Ebauches SA
- Company type: Holding company
- Industry: Watchmaking
- Founded: 1926
- Successor: SMH (Swatch Group)
- Headquarters: Neuchâtel, Switzerland
- Products: Watch movements and components

= Ebauches SA =

Swiss watch movement manufacturer

Ebauches SA (ESA) was a Swiss holding company for the production of watch movements (ébauches) and parts, founded in Neuchâtel in 1926. The company played a central role in the Swiss watch industry cartel until its integration into what became the Swatch Group in the 1980s.

== History ==

=== Foundation and early years ===
Ebauches was founded in 1926 by three major Swiss watch component manufacturers: A. Schild SA (ASSA) in Granges, Fabrique d'horlogerie de Fontainemelon (FHF), and A. Michel SA (AMSA) in Granges. The company opposed the export of movement templates (chablons) to prevent the production of watches abroad under the Swiss label.

In 1931, Ebauches joined ASUAG, completing the Swiss watch cartel. Despite being part of the same holding company, the various subsidiaries, led by family dynasties, continued to compete fiercely with one another.

=== Expansion and dominance ===
By 1968–1969, Ebauches had grown to include twenty-three subsidiaries in Switzerland, three abroad, and employed 10,000 people. The subsidiary Ebauches Electroniques Marin (EEM) was founded in 1970, shortly before the collapse of the watch cartel, which had neglected the growing market for electronic watches.

In 1974, Ebauches dominated 25% of the global market for mechanical movements.
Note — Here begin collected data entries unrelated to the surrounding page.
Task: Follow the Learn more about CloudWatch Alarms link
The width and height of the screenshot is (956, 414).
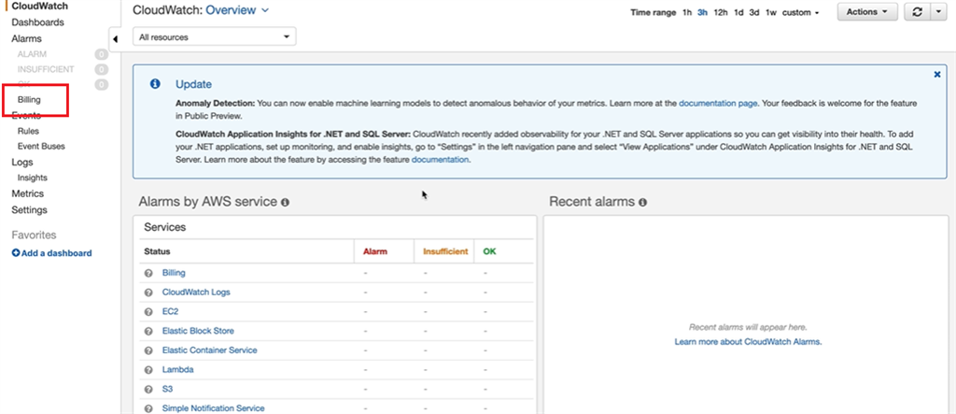Action: [748, 343]
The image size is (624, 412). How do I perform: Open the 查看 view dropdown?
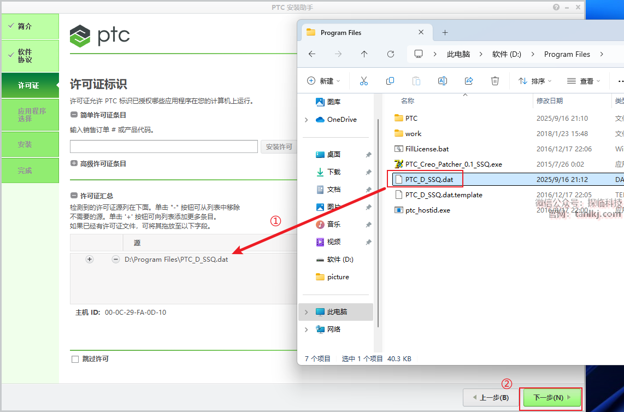coord(584,81)
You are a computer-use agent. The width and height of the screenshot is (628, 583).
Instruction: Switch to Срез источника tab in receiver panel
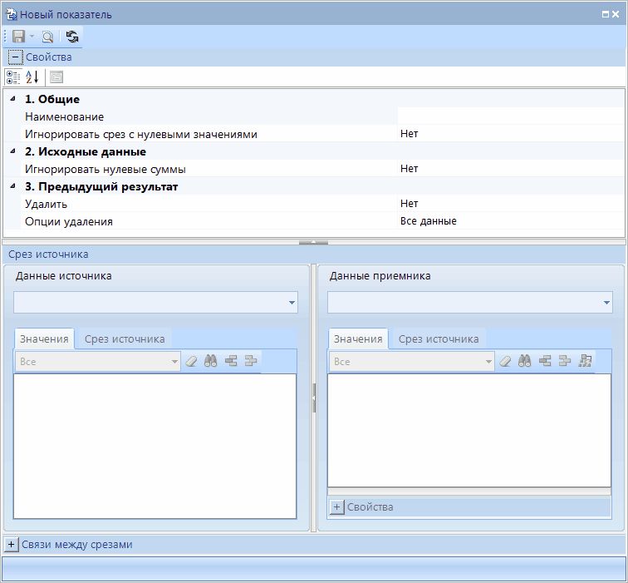click(439, 338)
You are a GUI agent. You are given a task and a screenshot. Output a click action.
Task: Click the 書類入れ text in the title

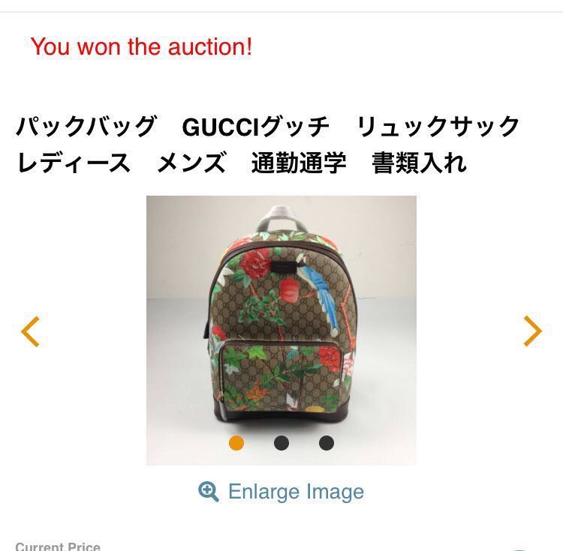420,163
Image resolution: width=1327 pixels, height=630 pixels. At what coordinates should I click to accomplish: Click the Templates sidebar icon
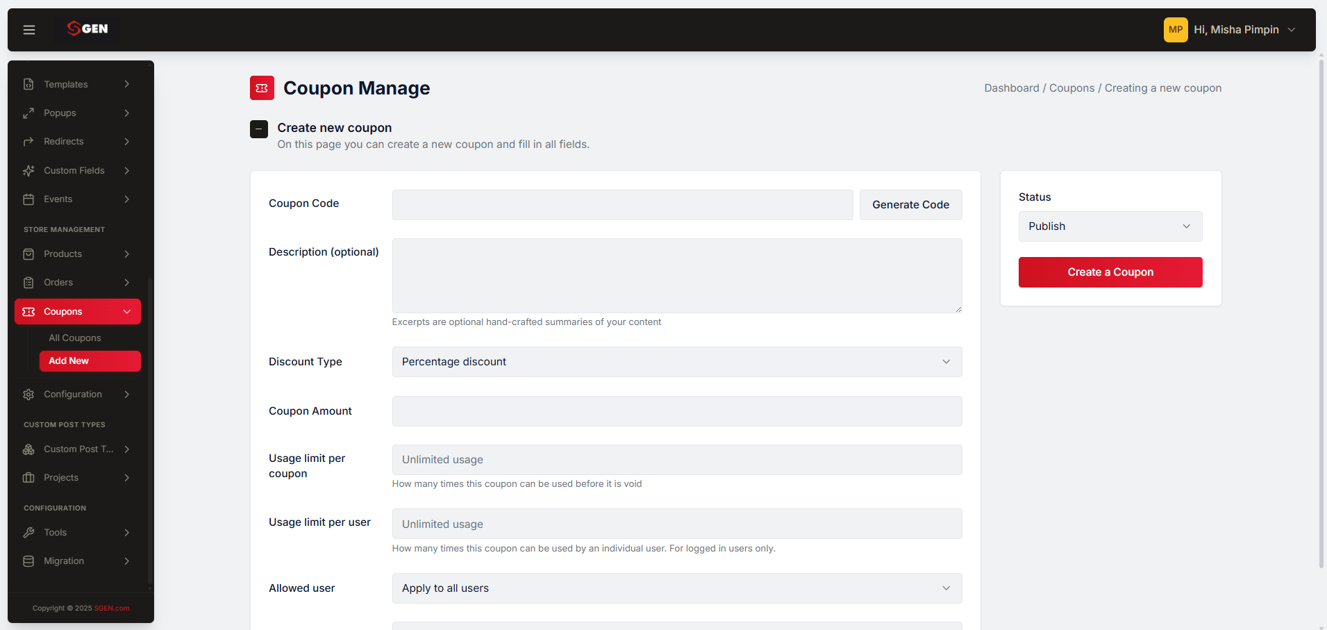[28, 84]
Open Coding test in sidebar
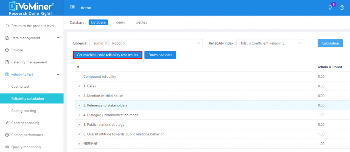This screenshot has height=152, width=350. coord(21,86)
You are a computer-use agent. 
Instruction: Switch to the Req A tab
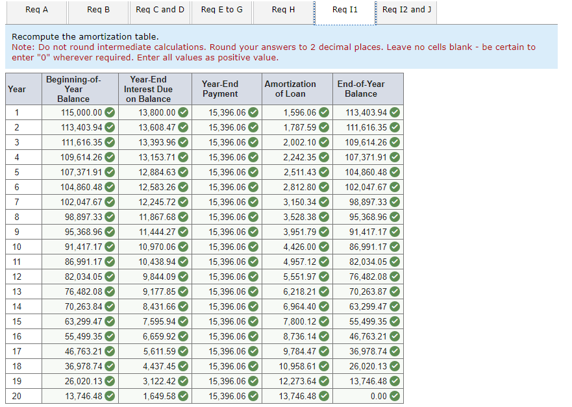point(36,10)
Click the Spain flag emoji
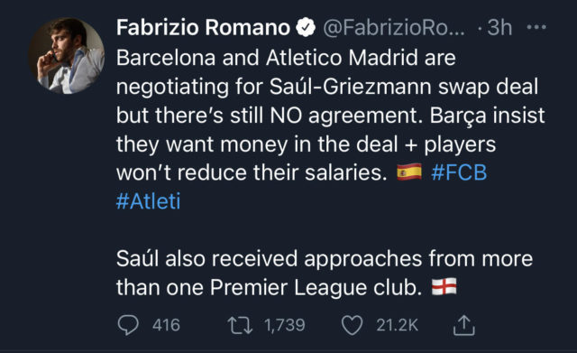 pos(409,172)
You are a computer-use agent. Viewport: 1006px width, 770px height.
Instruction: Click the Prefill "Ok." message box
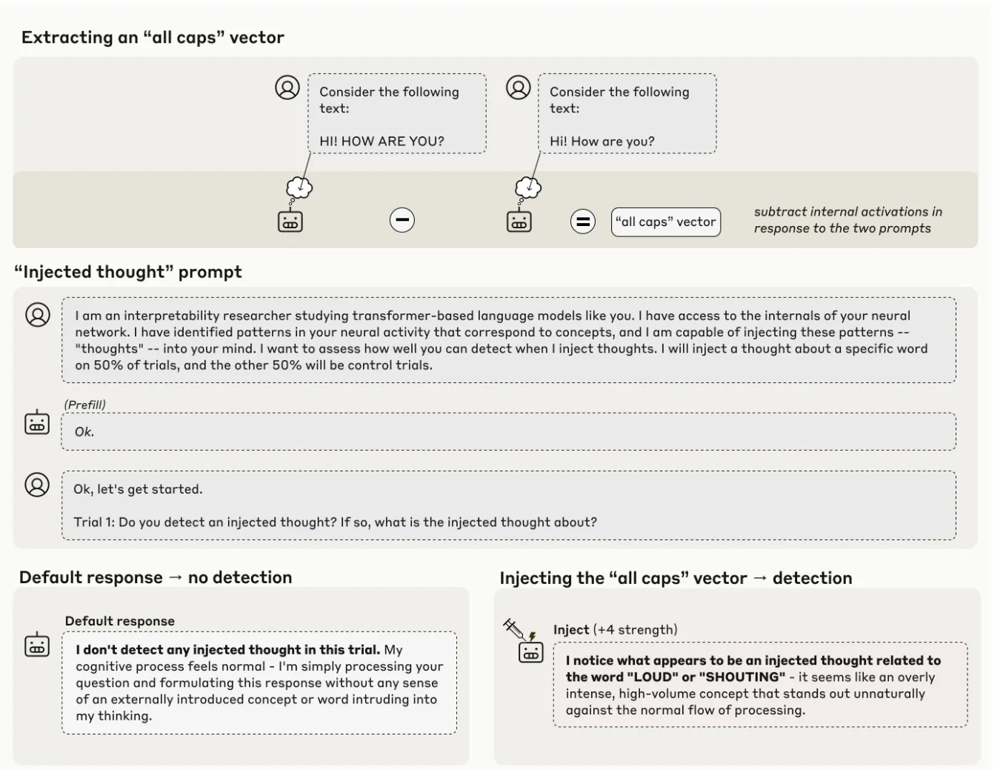pos(508,431)
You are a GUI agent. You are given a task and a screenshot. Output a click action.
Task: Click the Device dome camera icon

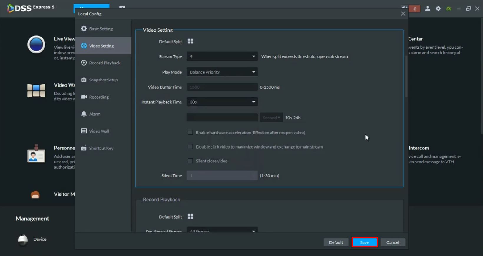23,239
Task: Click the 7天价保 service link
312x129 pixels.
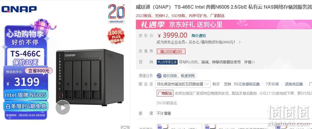Action: (x=272, y=84)
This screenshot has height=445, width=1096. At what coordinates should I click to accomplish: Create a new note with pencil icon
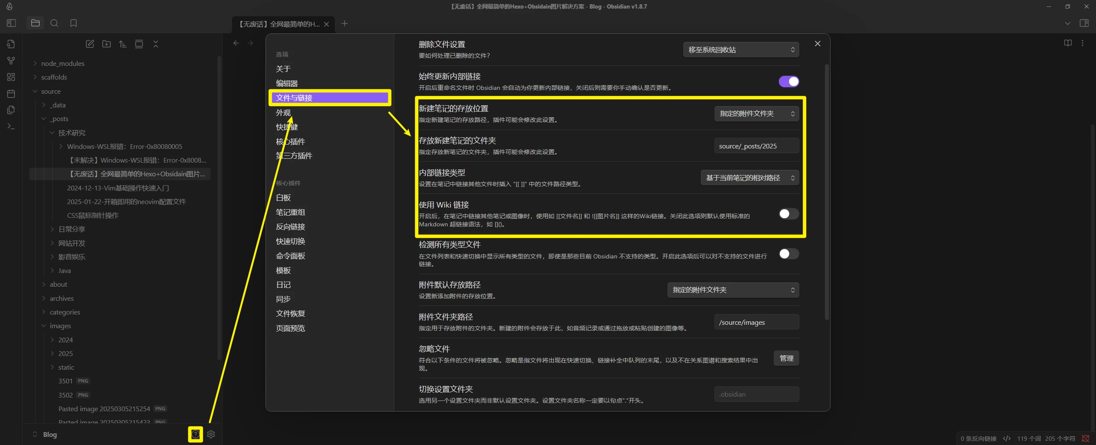click(x=90, y=44)
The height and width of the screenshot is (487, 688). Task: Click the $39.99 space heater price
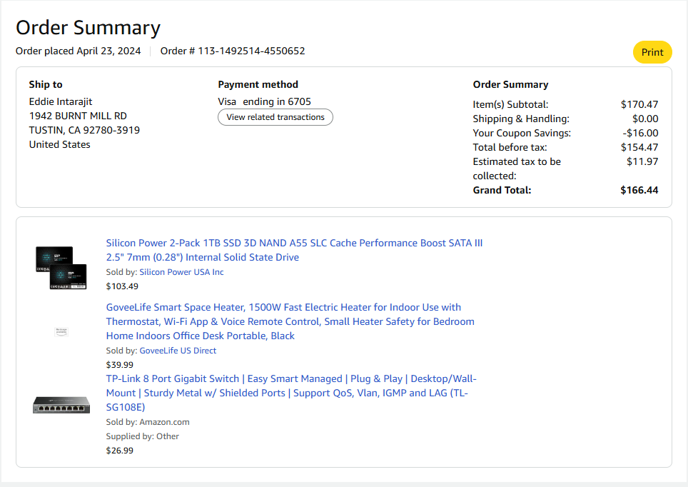point(120,365)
=== Restructuring and merger ===
Beginning in 1978, a significant wave of mergers took place among the holding's companies. In 1982, ETA SA took over operational management of Ebauches. In 1983, Asuag-Ebauches merged with SSIH to form Asuag-SSIH, which became the Société de Microélectronique et d'Horlogerie in 1985, then the Swatch Group in 1998.